After 1945 Pauli brought Bredl as a teacher to Eggenthal near Kaufbeuren. There he founded the first rural singing and folk music school in Bavarian Swabia. In 1957, at the request of Alfred Weitnauer, who was at that time Swabian Heimatpfleger (conservator of regional traditions), Bredl was employed as a teacher in Bad Hindelang. Once again he immediately formed a group of singers and musicians to play in the regional traditional style.

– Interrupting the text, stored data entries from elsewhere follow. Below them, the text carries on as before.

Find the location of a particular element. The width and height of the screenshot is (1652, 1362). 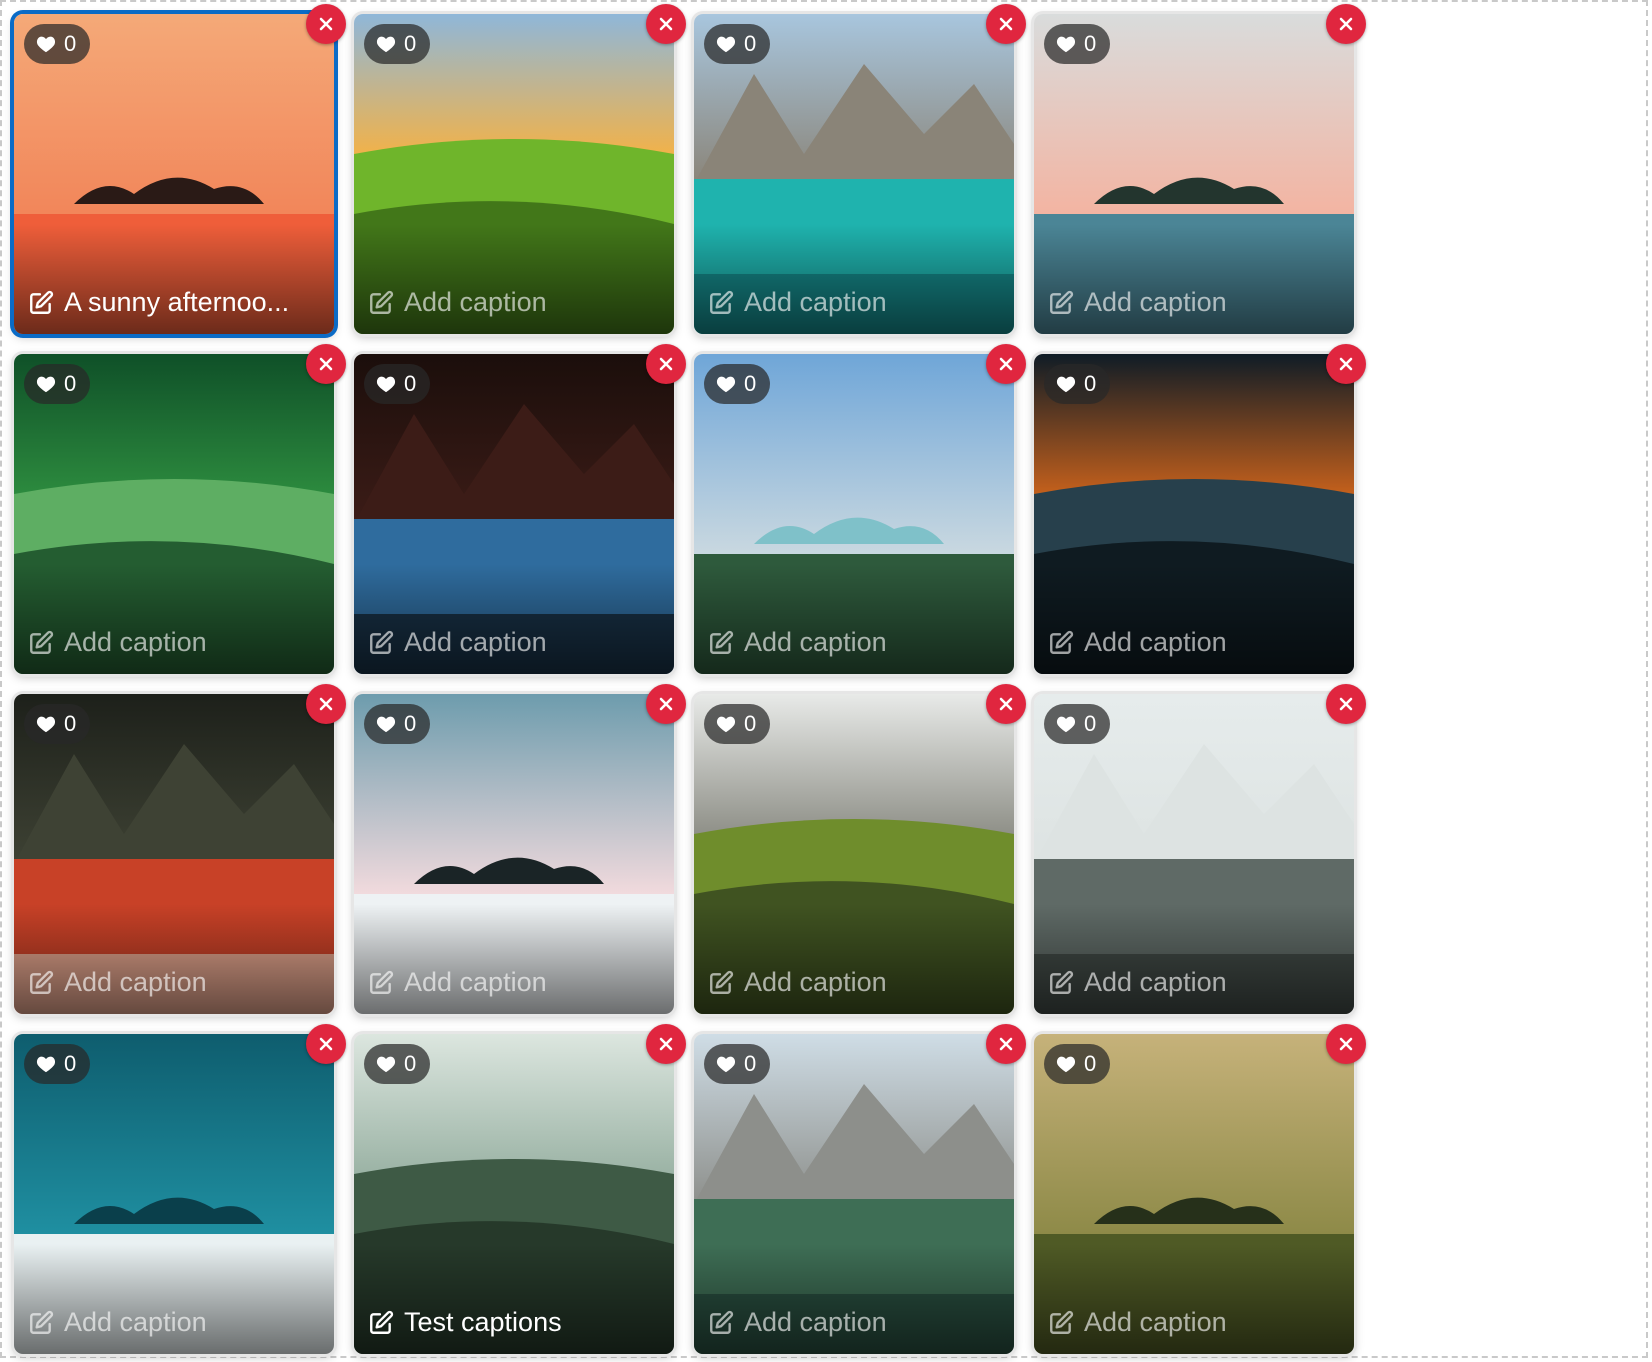

caption-editor: Test captions is located at coordinates (514, 1322).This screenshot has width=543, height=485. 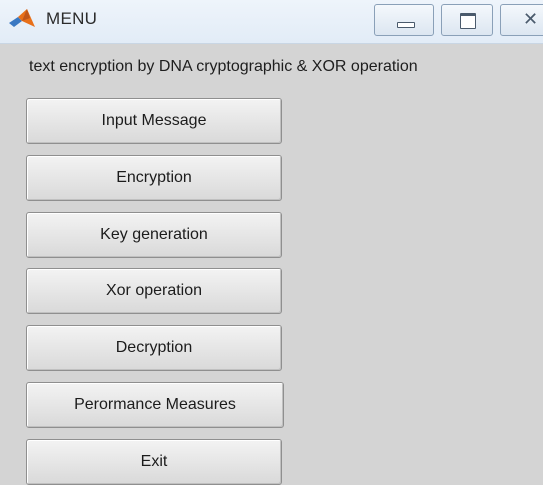 What do you see at coordinates (72, 18) in the screenshot?
I see `window-title: MENU` at bounding box center [72, 18].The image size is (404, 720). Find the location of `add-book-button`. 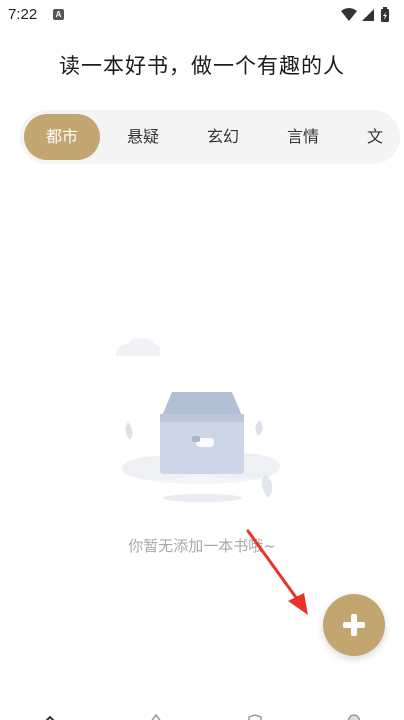

add-book-button is located at coordinates (354, 625).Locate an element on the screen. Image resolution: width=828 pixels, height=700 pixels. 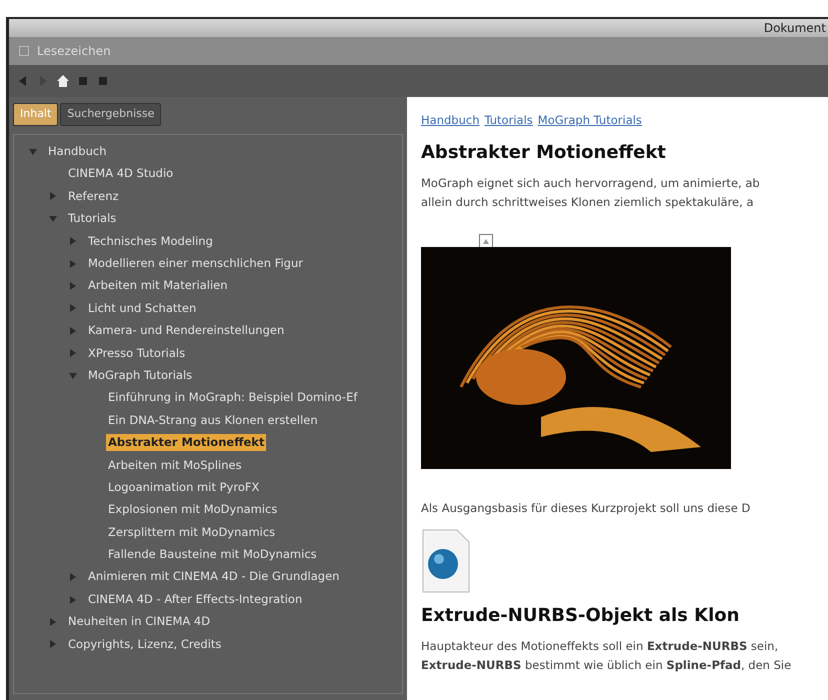
tree-item: Technisches Modeling is located at coordinates (150, 241).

The Alphorn had not been played in or associated with the Allgäu for generations until in 1958 when Bredl discovered the alphorn on old motifs from the Allgäu. This proved that the Alphorn had existed in the Allgäu region at some point in the past. In 1960 the brothers Albert and Herbert Wechs from Hindelang started to build alphorns again in the Allgäu. Bredl was the first folk musician in the Allgäu to play the alphorn again. Today an Alphorn tradition in the Allgäu has developed from that.[3] Bredl also contributed to the fact that the rare Allgäuer Scherrzither, an ancient local form of the zither that at one point in the early 20th century had only one player left being a cow shepherd in Oberstdorf, became more widely known and played again by publishing several songsheets for it. In 1971 he conducted the first seminars on how to play the Scherrzither and the remaining recorded songs that were historically played on this instrument.
From 1965 to 1967 Bredl was the first full-time folk music custodian in Bavarian Swabia.[4] He was released from teaching. He systematically collected and published Swabian folk music. Thus the Volksmusik archive of Swabia was created in Krumbach. This later became the Folk Music Counselling Office, which led Bredl until 1998.